One of the most fundamental inspection methods used to detect manufacturing defects and surface irregularities. It is performed visually or with optical magnification tools and serves as a supporting technique for other NDT methods. It plays a crucial role in weld inspections, casting surfaces, and industrial pipeline assessments and is conducted in accordance with ASTM E125, EN ISO 17637, and ASME Section V Article 9 standards.

A technique that utilizes high-frequency sound waves to detect discontinuities within a material. Sound waves penetrate the material, and the reflected signals are analyzed to identify internal defects. It is widely applied in welded joints, castings, thin plates, and thick steel structures, following ASTM E164, EN ISO 16810, and ASME Section V Article 4 standards.

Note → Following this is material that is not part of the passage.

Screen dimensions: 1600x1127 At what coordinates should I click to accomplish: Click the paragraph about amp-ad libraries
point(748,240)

A method used for detecting surface and near-surface defects in ferromagnetic materials by generating a magnetic field and analyzing deviations in the field caused by flaws. This method is commonly applied in heavy industrial components, welded joints, and forged parts. Conducted in accordance with ASTM E1444, EN ISO 9934-1, and ASME Section V Article 7 standards.

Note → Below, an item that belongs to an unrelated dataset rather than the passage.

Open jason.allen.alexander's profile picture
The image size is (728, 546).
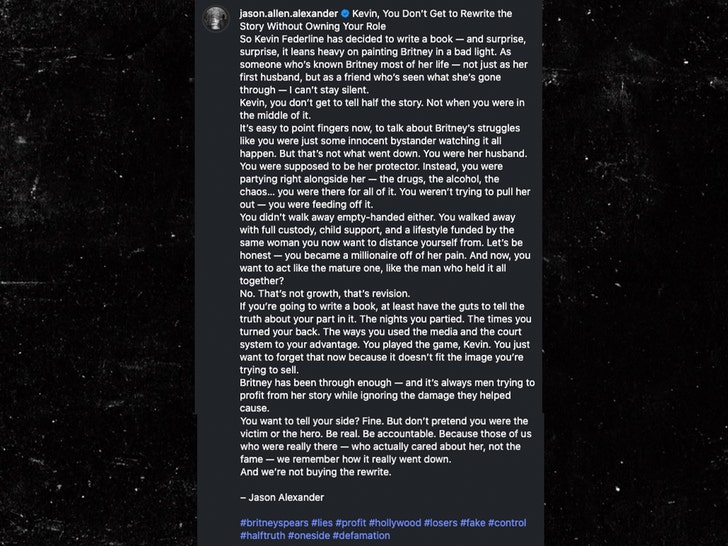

A widely used technique for detecting surface cracks in non-porous materials. Special penetrant liquids seep into microscopic openings, becoming visible when a developer is applied. Frequently used in the aerospace, energy, and metal production sectors for inspecting thin-walled and stainless steel materials. Applied according to ASTM E165, EN ISO 3452-1, and ASME Section V Article 6 standards.

Uses X-ray or gamma radiation to identify volumetric defects inside materials by analyzing differences in radiation penetration. Primarily used for pressure vessels, pipelines, castings, and welded joints. Conducted in compliance with ASTM E94, EN ISO 17636, and ASME Section V Article 2 standards.

A detailed analysis of radiographic images to detect internal defects in welded joints and castings. Our certified inspectors evaluate films according to EN ISO 17636-2, ASTM E1032, and ASME Section V Article 2, ensuring high-accuracy results for quality-critical projects.

Measures material thickness and internal wear using ultrasonic waves that reflect from the internal surface, allowing precise thickness calculations. Applied to pipes, boilers, storage tanks, and shipbuilding structures to evaluate service life. Conducted under ASTM E797 and EN ISO 16809 standards.

Determines ferrite content in welded joints to assess mechanical strength and corrosion resistance. Essential for stainless and duplex steel welding applications, performed according to EN ISO 8249 and AWS A4.2 standards.

Uses X-ray fluorescence (XRF) technology to analyze material composition without damage, identifying alloy elements to verify compliance. Widely used in petrochemical, aerospace, and energy industries, in accordance with ASTM E1476 and EN 15205 standards.

A high-precision ultrasonic technique for crack detection, particularly suitable for weld defect characterization in pressure vessels and pipelines. Applied under ASTM E2373 and EN ISO 10863 standards.

An advanced ultrasonic method utilizing multiple sensor elements simultaneously to capture high-resolution imaging at different angles. Critical for aerospace, automotive, power plants, and petrochemical components. Applied under ASTM E2700, EN ISO 13588, and ASME Section V Article 4 standards.

A technique for detecting corrosion and pitting defects in storage tanks, pipelines, and thin-walled vessels. Essential for large-scale tank integrity assessments, conducted under ASTM E709 and EN ISO 9934-3 standards.

Measures surface hardness of large and immovable components in foundries, metal processing plants, and on-site applications. Performed in accordance with ASTM A956 and EN ISO 16859 standards.

A leak detection method for welded joints and enclosed systems, using a vacuum box and specialized solution to identify air bubble formations at leak points. Commonly used for storage tanks, pressure vessels, and piping systems, following ASTM E515 and EN 1593 standards.

A non-destructive technique used to analyze crystal structures, phase compositions, and internal material characteristics. Essential for evaluating heat-treated materials, coatings, and structural quality control. Applied in metallurgy, ceramics, polymers, and composites, conducted under ASTM E975, ISO 21432, and EN 13925 standards.

Thermal analysis assesses material response to temperature changes to evaluate thermal stability. Methods include:
• Differential Scanning Calorimetry (DSC): Determines melting point, glass transition temperature, and phase transformations. Applied in plastics, composites, and metals.
• Thermogravimetric Analysis (TGA): Measures mass loss at increasing temperatures, determining decomposition temperature and thermal resistance. Used for polymers, ceramics, and coatings.
• Differential Thermal Analysis (DTA): Analyzes heat reactions, identifying exothermic and endothermic processes in materials. Used for heat treatment control and ceramic analysis.
These tests are essential for optimizing production processes, ensuring material quality, and evaluating long-term performance. Conducted under ASTM E473, ISO 11357, and EN ISO 11358 standards.